Sewage sludge derived magnetic biochar effectively activates peroxymonosulfate for the removal of norfloxacin

Abstract

As an undesirable by-product of the wastewater treatment plants (WWTPs), sewage sludge (SS) caused considerable stress on the normal operation of WWTPs, because of its expensive disposal costs. On the other hand, exploiting resource utilization of the residual SS seems to be an attractive approach to resolve this problem. In this study, SS was thermally converted into biochar catalysts (SBC) under oxygen-limiting conditions. By using peroxymonosulfate (PMS) as the chemical oxidant, norfloxacin (NOR) could be effectively removed and the reaction was significantly accelerated after the addition of SBC. Specifically, over 90% of NOR was eliminated by the SBC800/PMS process within 70 min. As evidenced by the comprehensive mechanistic investigations, 1O2 as well as electron-transfer regime primarily participated in the NOR degradation process, while radical species played minor roles.
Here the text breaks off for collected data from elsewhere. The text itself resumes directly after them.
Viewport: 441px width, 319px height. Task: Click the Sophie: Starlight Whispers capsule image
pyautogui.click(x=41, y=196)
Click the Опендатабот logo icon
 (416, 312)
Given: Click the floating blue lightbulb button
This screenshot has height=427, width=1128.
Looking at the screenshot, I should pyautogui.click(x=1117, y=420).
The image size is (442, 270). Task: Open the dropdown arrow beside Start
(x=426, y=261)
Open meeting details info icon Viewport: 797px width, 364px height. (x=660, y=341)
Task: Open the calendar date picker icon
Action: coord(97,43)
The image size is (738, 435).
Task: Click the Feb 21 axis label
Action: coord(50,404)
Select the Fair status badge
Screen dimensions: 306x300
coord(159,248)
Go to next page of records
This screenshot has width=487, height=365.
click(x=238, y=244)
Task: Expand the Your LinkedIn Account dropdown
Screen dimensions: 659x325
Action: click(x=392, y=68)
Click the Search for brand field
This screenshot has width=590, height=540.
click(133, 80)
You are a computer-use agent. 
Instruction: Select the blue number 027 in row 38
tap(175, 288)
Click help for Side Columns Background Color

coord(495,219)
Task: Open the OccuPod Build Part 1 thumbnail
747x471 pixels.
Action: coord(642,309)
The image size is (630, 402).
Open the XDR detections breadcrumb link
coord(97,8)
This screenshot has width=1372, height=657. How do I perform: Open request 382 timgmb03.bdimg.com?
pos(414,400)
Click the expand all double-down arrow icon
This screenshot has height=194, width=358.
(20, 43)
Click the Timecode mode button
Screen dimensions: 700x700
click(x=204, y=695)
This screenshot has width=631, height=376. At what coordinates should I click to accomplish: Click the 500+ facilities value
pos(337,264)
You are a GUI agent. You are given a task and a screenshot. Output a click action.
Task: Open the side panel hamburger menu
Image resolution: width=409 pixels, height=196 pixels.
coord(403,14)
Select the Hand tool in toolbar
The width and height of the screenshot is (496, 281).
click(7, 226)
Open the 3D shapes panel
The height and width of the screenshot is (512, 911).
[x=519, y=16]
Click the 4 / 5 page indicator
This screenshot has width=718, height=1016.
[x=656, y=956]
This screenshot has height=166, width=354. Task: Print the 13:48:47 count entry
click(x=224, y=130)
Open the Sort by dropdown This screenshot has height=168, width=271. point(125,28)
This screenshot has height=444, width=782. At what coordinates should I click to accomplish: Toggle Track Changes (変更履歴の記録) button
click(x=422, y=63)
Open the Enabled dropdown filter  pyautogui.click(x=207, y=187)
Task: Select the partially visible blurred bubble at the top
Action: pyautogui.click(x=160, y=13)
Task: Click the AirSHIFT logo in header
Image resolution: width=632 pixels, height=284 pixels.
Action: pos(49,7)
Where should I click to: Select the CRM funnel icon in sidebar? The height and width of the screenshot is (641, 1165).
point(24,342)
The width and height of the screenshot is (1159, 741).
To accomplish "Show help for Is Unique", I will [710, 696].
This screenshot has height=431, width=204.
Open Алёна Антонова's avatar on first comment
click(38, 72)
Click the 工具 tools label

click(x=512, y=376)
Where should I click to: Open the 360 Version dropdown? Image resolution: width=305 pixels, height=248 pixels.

More importantly, the endogenous iron substances endowed SBC with magnetic properties, making the efficient separation of SBC from water available. Eventually, the possible intermediates were tentatively identified by liquid chromatography-mass spectrometry and the corresponding degradation pathways were proposed. Overall, this research developed a novel method to achieve the remediation of NOR-contaminated water and elimination of the potential risks of SS simultaneously.